Für den FC waren diese Gegentore natürlich umso ärgerlicher, weil man sich über diese Schwäche im System durchaus im Klaren ist, aber immer wieder unnötige Gegentore über die Außenbahnen kassiert. Riether sagte hierzu nach dem Spiel: „Wir stehen ganz ordentlich, lassen dann aber auf den Außen zu viel zu.“ Bitter für die Kölner, dass die Außenverteidiger als Schlüsselspieler nicht gerade den sichersten Eindruck machen und sowohl taktisch als auch zweikampftechnisch ganz einfach zu viele Fehler machen.
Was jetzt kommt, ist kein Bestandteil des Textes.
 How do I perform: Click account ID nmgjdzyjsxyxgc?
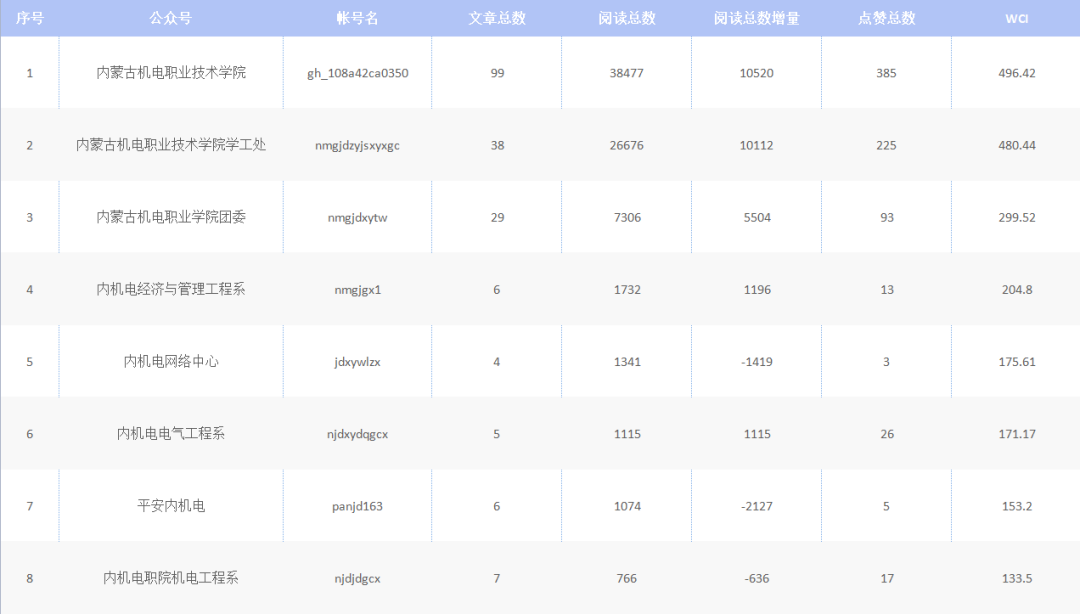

Die kopfballstarken Innenverteidiger im Zentrum zu halten ist durchaus sinnvoll, aber maximal durchschnittliche Außenverteidiger systematisch in 1:1-Duelle zu schicken ist fahrlässig. Den Außenspielern fehlt die Unterstützung der defensiven Mittelfeldspieler, die immer wieder horizontal verschieben, absichern und doppeln müssten. Das ist kein leichter Job, anders wird man die Schwäche auf den Außenbahnen aber nicht in den Griff bekommen.
Fazit
Schalke gewinnt deutlich in Köln,, hat aber über große Teile des Spiels Probleme Torchancen zu kreieren. Die auf Konterspiel spezialisierte Stevens-Mannschaft hatte sichtbare Probleme das Spiel gegen einen tiefstehenden Gegner zu gestalten, darüber kann auch das Endresultat nicht hinwegtäuschen. Die kommenden Gegner werden diese Schalker Schwäche zur Kenntnis genommen haben, will man oben dran bleiben, ist wahrscheinlich eine Alternative zum Konterspiel notwendig. Zwar kann es auch weiterhin mit Flankenbällen und individueller Klasse sowie guten Standards reichen für einen Champions-League-Platz, allerdings wahrscheinlich nicht für den ganz großen Wurf.
Nach dem Ausfall Podolskis für mehrere Wochen muss der FC nun zeigen, dass man auch ohne den Starspieler Punkte einfahren kann, denn die Kölner sind zurück im Abstiegskampf und haben nur noch drei Punkte Vorsprung auf Platz 16. Neben dem Ausfall des Nationalspielers sind aktuell das Aufbauspiel sowie die Anfälligkeit auf den Flügeln die größten Baustellen bei den Kölnern. Will man nicht dauerhaft um den Klassenerhalt kämpfen müssen, ist eine klare Leistungssteigerung zu den letzten beiden Spiel vonnöten, ansonsten wird man sich mit dem ungeliebten Abstiegskampf auseinandersetzen müssen, der lange Zeit kein Thema in Köln war.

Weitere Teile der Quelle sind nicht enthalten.